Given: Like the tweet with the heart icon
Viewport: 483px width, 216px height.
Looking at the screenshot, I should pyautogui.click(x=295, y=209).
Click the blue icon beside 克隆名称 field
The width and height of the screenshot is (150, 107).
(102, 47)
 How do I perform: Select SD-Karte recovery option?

-------

■ **Exercise brief**
Copy out all of the records above word for word.

■ **Task response**
Given: Like the tweet with the heart icon
Viewport: 483px width, 216px height.
Looking at the screenshot, I should pyautogui.click(x=295, y=209).
Click the blue icon beside 克隆名称 field
The width and height of the screenshot is (150, 107).
(102, 47)
 How do I perform: Select SD-Karte recovery option?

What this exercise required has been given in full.